Children are generally not mature enough to decide the main things in a divorce, such as with whom they live. However, asking them what they want and granting them some of those wishes can help make it easier for them.
If you ask most small children what they want, their initial reply will be for you and your spouse to stay together. Make the time to explain why that is not possible, and they will eventually understand.
Asking your child’s opinion helps them feel in control
One of the primary reasons kids find divorce so hard is they feel they are losing control. Divorce can involve several significant changes in which they have little or no say. For instance, they might like their bedroom or their friends in the street, but you may be unable to stay where you are for financial reasons. So in one fell swoop, you have cut their private space and their close friends from their life.

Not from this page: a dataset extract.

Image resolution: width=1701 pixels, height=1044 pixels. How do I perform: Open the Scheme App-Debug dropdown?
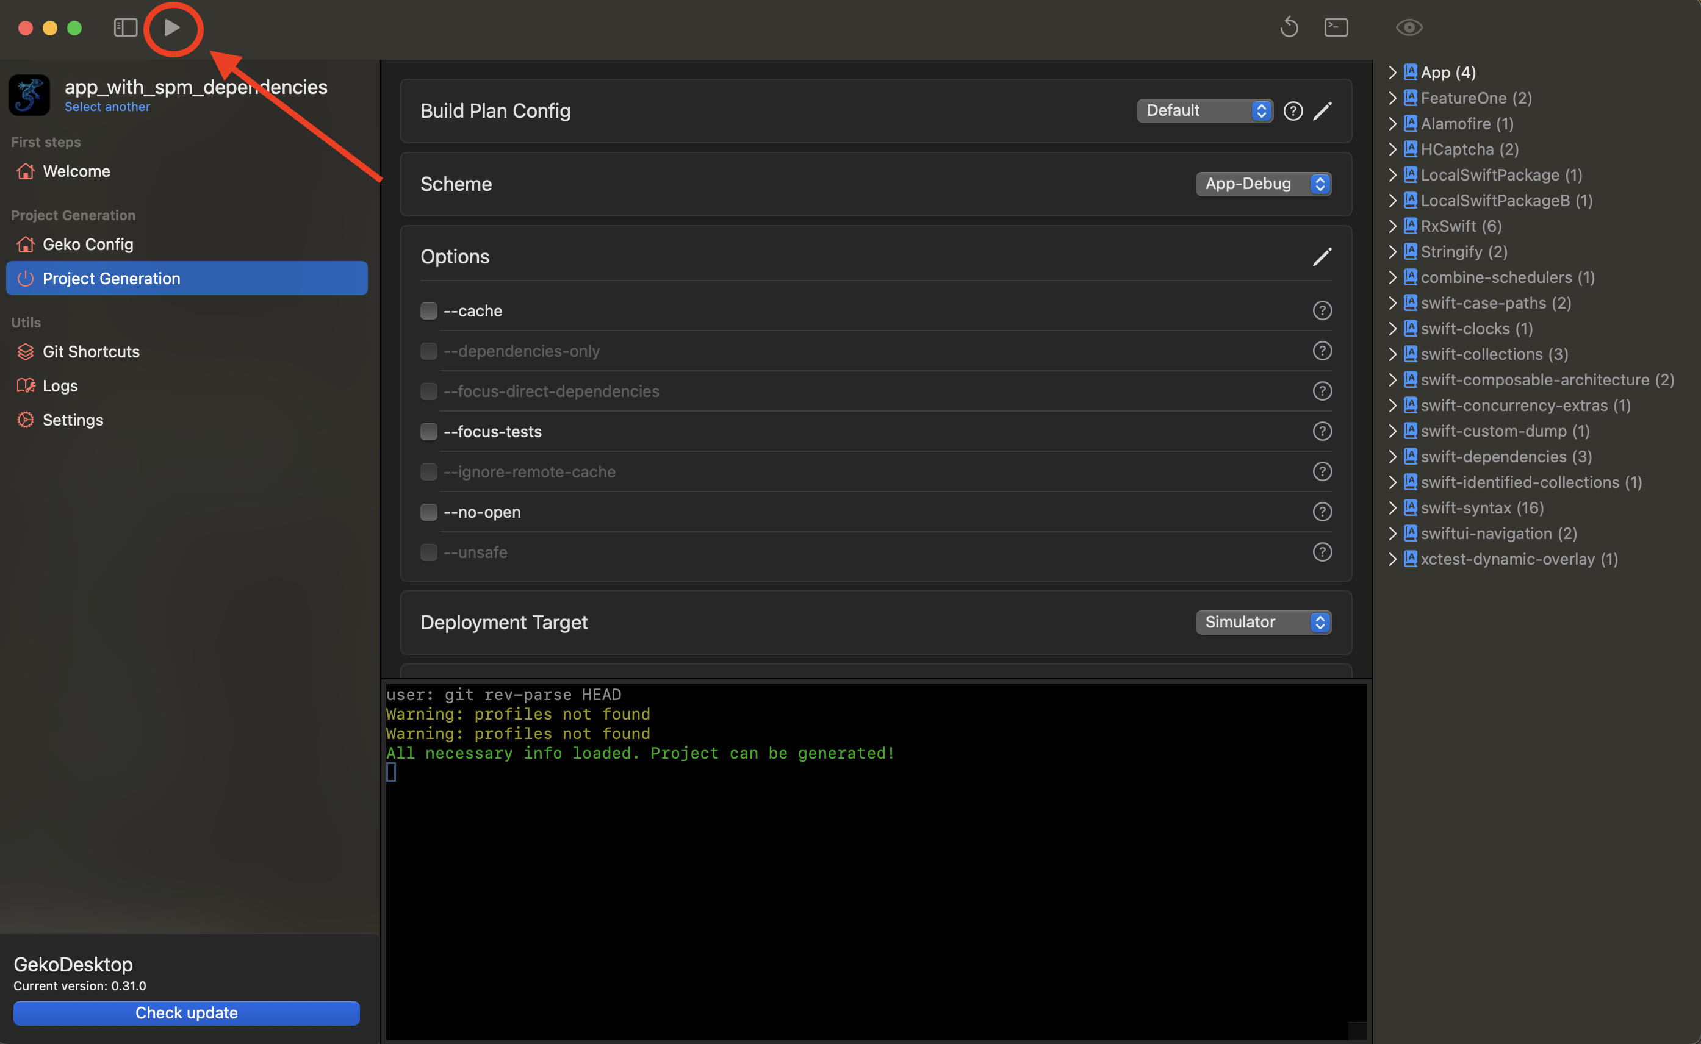(1263, 184)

As a family, you will have developed certain routines, some of which you kids enjoy, some they do not. For instance, you may always have popcorn and a movie on Thursday nights. Or always visit granny on Sunday. Now is a great time to consult your kids and see which of those routines you should build into your new life and which they would rather discard.

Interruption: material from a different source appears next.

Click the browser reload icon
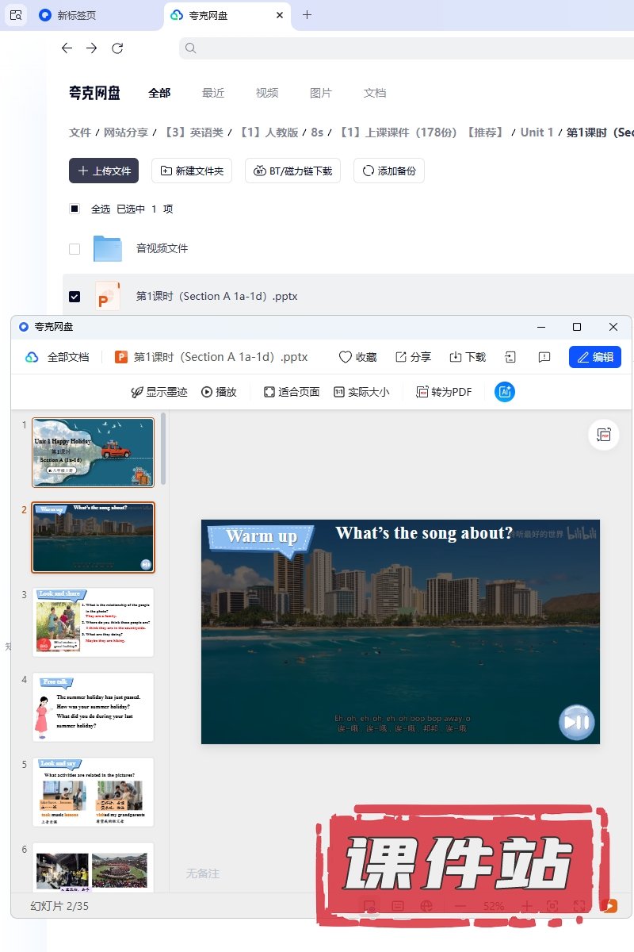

The older your kids get, the more control of their life they need. There is no harm in asking teenagers if they have a preference for how you share custody. They will have different priorities, which you might not have thought about. For instance, they may prefer weekends at your place because you live in town, so they can go out to concerts and walk home. Or if the other parent moves to the country, they might want weekends there because they enjoy fishing or hunting.
Kids have minds of their own, and if you do not ask them, you cannot know what they are thinking. Giving them some say in things can help them create a life they enjoy and avoid feeling your divorce has taken life out of their hands.